Proximity labeling has also been used for transcriptomics and interactomics. In 2019, Alice Ting and the Ting lab have used APEX to identify RNA localized to specific cellular compartments. In 2019, BioID has been tethered to the beta-actin mRNA transcript to study its localization dynamics. Proximity labeling has also been used to find interaction partners of heterodimeric protein phosphatases, of the miRISC (microRNA-induced silencing complex) protein Ago2, and of ribonucleoproteins.

== Recent developments ==
TurboID-based proximity labeling has been used to identify regulators of a receptor involved in the innate immune response, a NOD-like receptor. BioID-based proximity labeling has been used to identify the molecular composition of breast cancer cell invadopodia, which are important for metastasis. Biotin-based proximity labeling studies demonstrate increased protein tagging of intrinsically disordered regions, suggesting that biotin-based proximity labeling can be used to study the roles of IDRs. A photosensitizer nucleus-targeted small molecule has also been developed for photoactivatable proximity labeling.

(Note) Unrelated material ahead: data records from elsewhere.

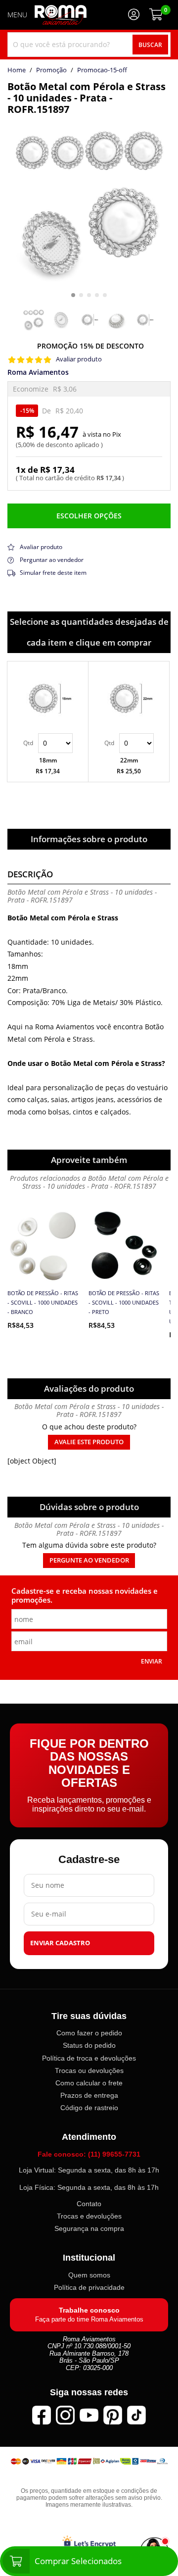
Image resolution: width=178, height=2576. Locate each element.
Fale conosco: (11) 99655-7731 (89, 2154)
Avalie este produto (89, 1442)
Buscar (150, 45)
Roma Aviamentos (38, 372)
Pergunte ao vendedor (89, 1560)
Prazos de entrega (89, 2095)
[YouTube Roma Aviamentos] (89, 2415)
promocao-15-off (102, 70)
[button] (73, 295)
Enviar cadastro (60, 1943)
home (16, 70)
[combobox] (89, 44)
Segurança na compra (89, 2228)
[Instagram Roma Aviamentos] (65, 2415)
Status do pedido (89, 2045)
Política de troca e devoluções (89, 2058)
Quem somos (89, 2275)
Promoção (51, 70)
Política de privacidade (89, 2287)
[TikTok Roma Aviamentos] (136, 2415)
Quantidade (48, 743)
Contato (89, 2204)
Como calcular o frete (89, 2083)
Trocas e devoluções (89, 2216)
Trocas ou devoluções (89, 2070)
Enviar (151, 1661)
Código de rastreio (89, 2108)
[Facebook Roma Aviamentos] (41, 2415)
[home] (61, 15)
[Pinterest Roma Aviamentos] (112, 2415)
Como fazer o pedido (89, 2033)
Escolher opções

== Photocatalytic-based Proximity Labeling ==
A new frontier in the field of proximity labeling exploits the utility of photocatalysis to achieve high spatial and temporal resolution of proximal protein microenvironments. This photocatalytic technology leverages the photonic energy of iridium-based photocatalysts to activate diazirine probes that can tag proximal proteins within a tight radius of about four nanometers. This technology was developed by the Merck Exploratory Science Center in collaboration with researchers at Princeton University. This technology was spun out of the Merck Exploratory Science Center into InduPro, a biotech company founded in 2022 by three Merck scientists, including Rob Oslund and Niyi Fadeyi, who co-invented the mapping technology.